En concreto, además de las dos águilas (Aquila adalberti), se encontraron un buitre negro (Aegypius monachus), un milano real (Milvus milvus) y un milano negro (Milvus migrans), todos ellos envenenados, según informaron a Europa Press fuentes del Gobierno regional, que afirmaron que la muerte de estos ejemplares supone un «grave caso» de envenenamiento de fauna.

   Los levantamientos de estas especies catalogadas se produjeron en los últimos días en los términos municipales de Riocabado y Pozanco, en la provincia de Ávila, ante los avisos de localización de los animales muertos.
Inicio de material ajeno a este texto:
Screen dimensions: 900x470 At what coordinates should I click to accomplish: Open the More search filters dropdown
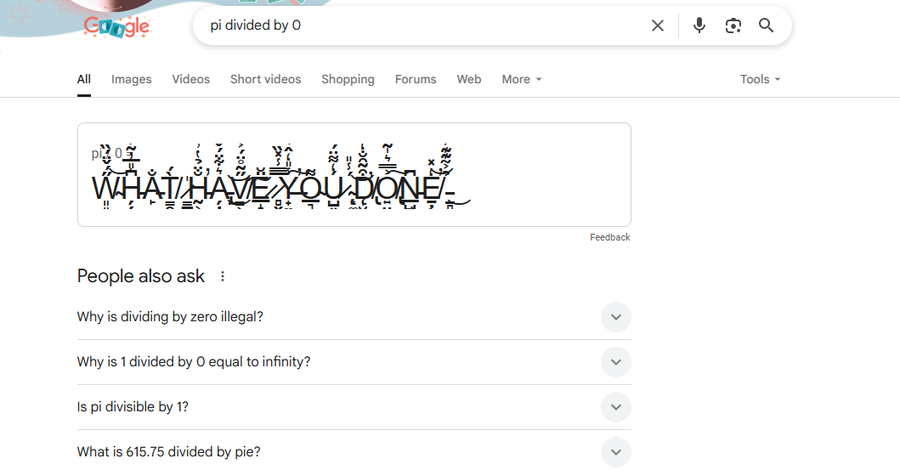[521, 80]
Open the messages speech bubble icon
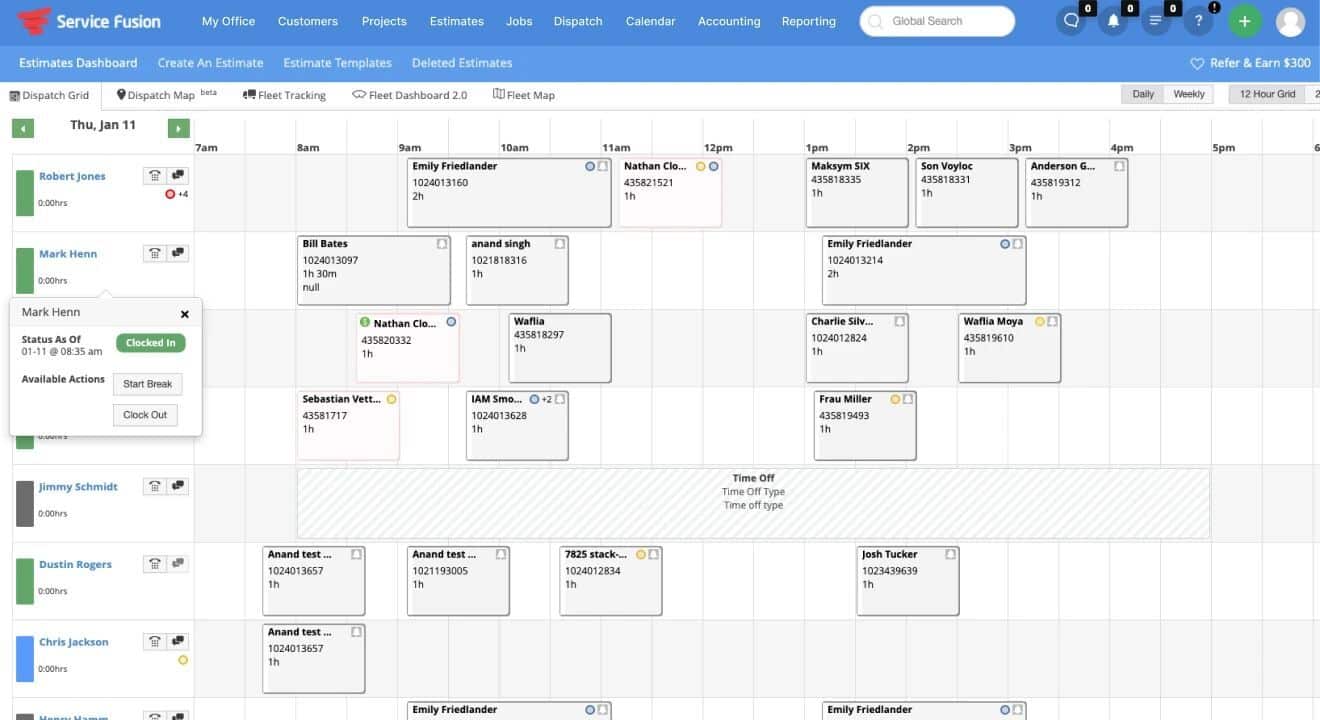 coord(1072,19)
Igualmente se han localizado cebos envenenados, por lo que presume que se trata de actuaciones intencionadas.

   Durante la jornada de ayer se procedió a la recogida de muestras y pruebas en las zonas afectadas y se ha realizado un rastreo en el entorno de los lugares donde han aparecido los animales.

   Los ejemplares muertos fueron recogidos aplicando el protocolo de venenos y se trasladaron al Centro de Recuperación de Animales Silvestres que la Junta de Castilla y León dispone en Valladolid para su análisis y determinación de las causas de la muerte.

   Realizadas las correspondientes necropsias por el equipo veterinario del Centro se han confirmado las sospechas de que la causa de la muerte se produjo por envenenamiento, por lo que se enviarán muestras al Laboratorio Forense de Vida Silvestre de Madrid a fin de realizar un análisis toxicológico, para la determinación del agente del causante.

ESPECIE PROTEGIDA.

   Según la Junta de Castilla y León, la muerte de estos ejemplares supone un hecho de «especial gravedad», dado que el águila imperial ibérica (Aquila adalberti) es una especie clasificada «en peligro de extinción» y se trata de la rapaz más amenazada del continente europeo y una de las cuatro aves de presas más escasas del planeta.

   Su población mundial se sitúa entorno a las 250 parejas reproductoras localizadas todas ellas en la Península Ibérica, distribuidas en varias subpoblaciones con un nivel de intercambio de individuos escaso, algunas de ellas francamente aisladas. «Este tipo de distribución es típicamente inestable y paso previo habitual de los procesos de extinción», añade.

   En la Comunidad de Castilla y León se encuentran las poblaciones más septentrionales de la península en la vertiente norte del Sistema Central en las provincias de Segovia y Ávila. El norte de ambas provincias constituye, como se esta viendo en los últimos años, un territorio en el que se está produciendo una importante expansión de la especie.

   En este sentido, la Junta considera que hechos como el producido suponen un «importante golpe» para los objetivos de recuperación de la especie, cuando se estaban produciendo «avances importantes» en su recuperación, tras la aprobación del Plan de Recuperación por Decreto 114/2003 de la Junta de Castilla y León y de las medidas de gestión que se vienen aplicando durante hace más de 20 años.

   Además, la Junta recordó que las consecuencias de los envenenamientos pueden ser «graves» no sólo para la fauna silvestre, sino que pueden verse afectados animales domésticos y personas con las consiguientes responsabilidades penales que llevan aparejadas, por ello esta previsto dar traslado al ministerio fiscal de los hechos mencionados para que se adopten las medidas oportunas.

   La utilización de venenos y cebos envenenados está expresamente prohibida por la Ley 4/1996, de 12 de julio, de Caza de Castilla y León y la infracción de este precepto está considerada como falta muy grave, que lleva aparejada una sanción de multa de 3.903,88 a 78.077,48 euros (Decreto 65/2006, de 14 de septiembre, por el que se actualiza la cuantía de las sanciones a imponer por la comisión de las infracciones tipificadas en la Ley 4/1996).

    Por otro lado, e independientemente de las sanciones a que hubiera lugar, la aparición repetida de venenos o la gravedad de sus consecuencias, habilita para que la Consejería de Medio Ambiente pueda establecer la veda total en una comarca en virtud de lo establecido en la citada Ley de Caza. La Consejería de Medio Ambiente está estudiando esta posibilidad para tratar de restablecer los equilibrios biológicos en la comarca.

   Por último, el Gobierno regional agradeció la colaboración ciudadana en la detección de estos hechos y se solicitó la misma para tratar de esclarecer las responsabilidades a que pudieran dar lugar.